Embaucher et débaucher ne sont qu’à moitié parallèles. On voit bien, théoriquement, le rapport entre détourner de son travail et détourner de ses devoirs, mais le rapport entre embauche et débauche est aujourd’hui assez cocasse. À tel point qu’on a formé le mot débauchage, demeuré assez rare, alors que la perte de travail qu’il désigne demeure une des plaies de notre temps. Même bizarrerie entre licencier et la licence, qui a suscité licenciement.

L’opposition travail-chômage a privilégié embaucher et embauche comme remède à la perte de travail. Celle-ci n’a vraiment rien à voir avec la débauche, ce que certains pourront regretter. Reste que dans ce faux couple, on peut reconnaître une origine commune.

Ça commence par débaucher, qui, tout comme ébaucher, est un mot d’artisan, de charpentier. Sans certitude, on pense que débaucher, qui a signifié « disperser », a pu correspondre à « dégrossir du bois pour faire une charpente ». De « disperser des gens » à « renvoyer des travailleurs », il n’y avait qu’un pas. Mais à force de débaucher, c’est le désert économique et social, et il a fallu créer des mots pour la création de travail salarié : la création d’emplois s’est appelée l’embauche.

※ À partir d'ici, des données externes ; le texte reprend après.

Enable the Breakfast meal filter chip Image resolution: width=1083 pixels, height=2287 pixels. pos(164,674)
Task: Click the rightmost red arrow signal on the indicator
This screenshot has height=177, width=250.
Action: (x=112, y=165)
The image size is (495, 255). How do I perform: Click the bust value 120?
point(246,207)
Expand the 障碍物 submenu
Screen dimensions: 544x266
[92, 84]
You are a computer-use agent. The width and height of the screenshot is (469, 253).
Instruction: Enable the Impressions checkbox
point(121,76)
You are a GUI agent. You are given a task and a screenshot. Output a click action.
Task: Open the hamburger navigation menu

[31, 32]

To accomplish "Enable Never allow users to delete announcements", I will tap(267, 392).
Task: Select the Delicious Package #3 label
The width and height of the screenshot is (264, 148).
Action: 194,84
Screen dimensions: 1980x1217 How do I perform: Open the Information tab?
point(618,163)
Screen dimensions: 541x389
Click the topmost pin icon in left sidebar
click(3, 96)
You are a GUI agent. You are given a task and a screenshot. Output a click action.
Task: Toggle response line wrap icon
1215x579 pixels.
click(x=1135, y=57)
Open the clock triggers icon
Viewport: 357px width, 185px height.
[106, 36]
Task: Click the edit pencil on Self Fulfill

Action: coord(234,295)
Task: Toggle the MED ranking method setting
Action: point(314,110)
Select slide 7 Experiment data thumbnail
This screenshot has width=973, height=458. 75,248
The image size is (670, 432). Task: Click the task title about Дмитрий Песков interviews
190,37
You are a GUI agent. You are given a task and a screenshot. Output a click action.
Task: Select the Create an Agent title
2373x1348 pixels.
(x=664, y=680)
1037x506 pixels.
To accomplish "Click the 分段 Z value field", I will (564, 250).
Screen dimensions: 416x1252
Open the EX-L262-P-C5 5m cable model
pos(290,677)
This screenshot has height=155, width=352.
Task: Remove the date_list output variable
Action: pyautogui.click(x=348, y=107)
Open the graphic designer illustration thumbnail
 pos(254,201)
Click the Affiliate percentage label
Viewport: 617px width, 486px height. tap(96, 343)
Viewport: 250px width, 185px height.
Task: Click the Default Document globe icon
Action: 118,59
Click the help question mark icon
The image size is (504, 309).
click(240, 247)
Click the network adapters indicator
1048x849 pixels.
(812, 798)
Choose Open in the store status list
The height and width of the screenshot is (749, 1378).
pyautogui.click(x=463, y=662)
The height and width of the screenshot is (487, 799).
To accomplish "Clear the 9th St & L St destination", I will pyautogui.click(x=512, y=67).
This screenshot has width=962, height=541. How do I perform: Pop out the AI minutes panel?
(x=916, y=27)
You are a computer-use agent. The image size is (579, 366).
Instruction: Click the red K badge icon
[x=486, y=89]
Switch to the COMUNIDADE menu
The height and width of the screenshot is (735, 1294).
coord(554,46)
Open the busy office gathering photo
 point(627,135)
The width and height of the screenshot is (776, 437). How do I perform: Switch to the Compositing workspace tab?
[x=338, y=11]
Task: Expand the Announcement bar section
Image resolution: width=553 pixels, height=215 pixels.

Aujourd’hui, dans l’attirail des mesures prises contre cette catastrophe qu’est le chômage — mot qui a mal tourné, car il désignait le repos volontaire par temps chaud —, l’embauche est le remède le plus naturel. Cependant, être embauché ne suffit pas et l’embauche, qui succède à l’offre d’emploi, n’est qu’une porte ouverte pour l’emploi effectif. De même que débaucher a fini par susciter embaucher, on aurait besoin d’un certain nombre de repour corriger certains dé- ; relocalisation, par exemple.

15 septembre 2004

Oui

Alors, oui ou non, au projet de Constitution européenne ? On connaît la formule « oui, non, n’a pas compris la question ». Je choisis le mot oui, mais c’est pour une raison philologique. Le fait que le monosyllabe non est déjà latin renvoie les difficultés de son origine à l’étymologie d’une langue antique[77]. En revanche, dire oui est une affaire francophone, et même de la moitié nord de l’Hexagone — qui n’est pas pour autant un triangle. La partie latine de oui, c’est o, qui continue hoc, « cela », le démonstratif qui signale la réalité de ce qu’on montre. Les terres du sud de la France, restées plus proches du latin, disent oc, d’où vient Languedoc, le pays où la langue dit oc, et occitan. Au nord, on a renforcé le o initial par le pronom personnel : ça donnait o-je, o-nos, o-vos, etc., et, à la troisième personne, o-il. C’est cette forme, oui-il, moins subjective, qui l’a emporté : donc, oïl, celui de la « langue d’oïl », et enfin, assez tard — fin du XIVe siècle — ça y est, oui ! Au Parti socialiste, en ce moment, on pourrait dire o-nos, « oui nous », mais ceux qui suivent le raisonnement de Laurent Fabius disent simplement non. Ils auraient dit nenny, quand on commençait à dire oui, à la fin du Moyen Âge. Si, cet autre monosyllabe, correspond à oui, lorsque la réponse réagit à une question négative : « Tu n’as pas envie d’un peu plus d’Europe ? — Si ! » ; « Tu as envie d’une Europe plus sociale ? — Oui. » Les Italiens et les Espagnols disent si dans tous les cas, là où les anglophones préfèrent yes et les Allemands Ja ; les Étatsuniens aussi d’ailleurs, ce qui suggère qu’ils ne parlent pas anglais.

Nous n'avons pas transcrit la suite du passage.